La componente selvaggia e animalesca del maschile è proprio il non-padre. Il
maschio competitivo e rapinatore. Come psicanalista junghiano io parlo di
figure mitologiche, non punto l'attenzione sulle persone in carne e ossa. Parlo
di archetipi che dominano nella società. Questo maschio competitivo lo vediamo
molto attivo nel carattere delle donne in carriera, come si dice oggi.
La
televisione che oggi occupa quasi tutto lo spazio pubblico, non è la principale
"fabbrica di archetipi" di questo tipo?
Vero. Da un lato, la struttura
economica ipercompetitiva della società è un incoraggiamento a sviluppare
questa componente aggressiva della propria personalità per avere successo e, da
un altro lato, i mass media vendono questo modello come il più adatto in una
vita consumistica.
Non per fare del riduzionismo volgare però non crede che i casi di stupri
oggi siano figli di questa identità maschile non più capace di fare da padre?
E' molto difficile dire se gli
stupri siano aumentati. Le statistiche possono aiutarci solo fino a un certo
punto. Tra i risultati negativi dello stupro è proprio di far tacere le
persone, di creare un clima di inibizione, trauma e vergogna. Però è importante
che se ne parli ed è importante, a mio giudizio, metterlo in relazione con
tutto il problema storico dell'identità maschile. Date queste due polarità, il
maschio precivile e il padre, con lo sprofondare del padre - come nel gioco
della bilancia - sale invece l'altro.
Però così sembra che non il patriarcato c'entri qualcosa con lo stupro,
quanto invece - e paradossalmente - la sua crisi. Ma così si dimentica che il patriarcato
è un rapporto di dominio del maschile sul femminile. O no?

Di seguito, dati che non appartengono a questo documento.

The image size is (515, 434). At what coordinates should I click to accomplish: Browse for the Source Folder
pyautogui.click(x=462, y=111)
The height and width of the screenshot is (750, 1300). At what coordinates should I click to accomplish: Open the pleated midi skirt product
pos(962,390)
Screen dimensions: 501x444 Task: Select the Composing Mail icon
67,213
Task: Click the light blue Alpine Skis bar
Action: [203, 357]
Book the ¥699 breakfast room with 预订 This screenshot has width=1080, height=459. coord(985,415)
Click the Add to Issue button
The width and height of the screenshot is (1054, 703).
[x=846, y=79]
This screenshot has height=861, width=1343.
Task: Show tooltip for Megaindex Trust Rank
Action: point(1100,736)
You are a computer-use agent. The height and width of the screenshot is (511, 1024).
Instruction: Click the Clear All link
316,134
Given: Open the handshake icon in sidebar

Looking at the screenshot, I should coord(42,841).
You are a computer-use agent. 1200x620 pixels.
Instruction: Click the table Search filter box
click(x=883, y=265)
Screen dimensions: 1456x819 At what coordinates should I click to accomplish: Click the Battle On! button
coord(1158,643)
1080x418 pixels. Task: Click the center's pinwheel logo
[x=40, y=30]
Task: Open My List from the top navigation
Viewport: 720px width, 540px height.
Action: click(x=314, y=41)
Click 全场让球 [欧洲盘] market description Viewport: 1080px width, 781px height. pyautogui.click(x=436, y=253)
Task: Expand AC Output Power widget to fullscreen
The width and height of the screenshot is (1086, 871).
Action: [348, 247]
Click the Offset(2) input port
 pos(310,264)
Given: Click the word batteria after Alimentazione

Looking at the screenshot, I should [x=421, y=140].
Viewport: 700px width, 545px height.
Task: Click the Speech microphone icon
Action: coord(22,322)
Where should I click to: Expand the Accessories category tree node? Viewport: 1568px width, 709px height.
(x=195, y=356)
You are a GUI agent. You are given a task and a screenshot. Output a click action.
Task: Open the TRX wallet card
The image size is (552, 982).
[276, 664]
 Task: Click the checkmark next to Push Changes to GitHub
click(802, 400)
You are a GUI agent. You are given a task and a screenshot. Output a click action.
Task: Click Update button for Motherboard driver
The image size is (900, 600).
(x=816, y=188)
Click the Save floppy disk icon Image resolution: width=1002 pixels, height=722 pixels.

La direi in un altro modo. Il
patriarcato è già una struttura sociale o, addirittura, politica. Preferisco
parlare di crisi dell'identità paterna. C'è un ritorno a un'identità maschile di
tipo pre-paterno. La scomparsa del padre fa parte di una lenta decadenza. Il
punto più alto è stato toccato in Grecia e nell'antica Roma. Dopo di allora il
patriarcato è vissuto sulle glorie passate ma in realtà ha imboccato la strada
di una lenta crisi. L'Illuminismo - come dicevo prima - critica il patriarcato.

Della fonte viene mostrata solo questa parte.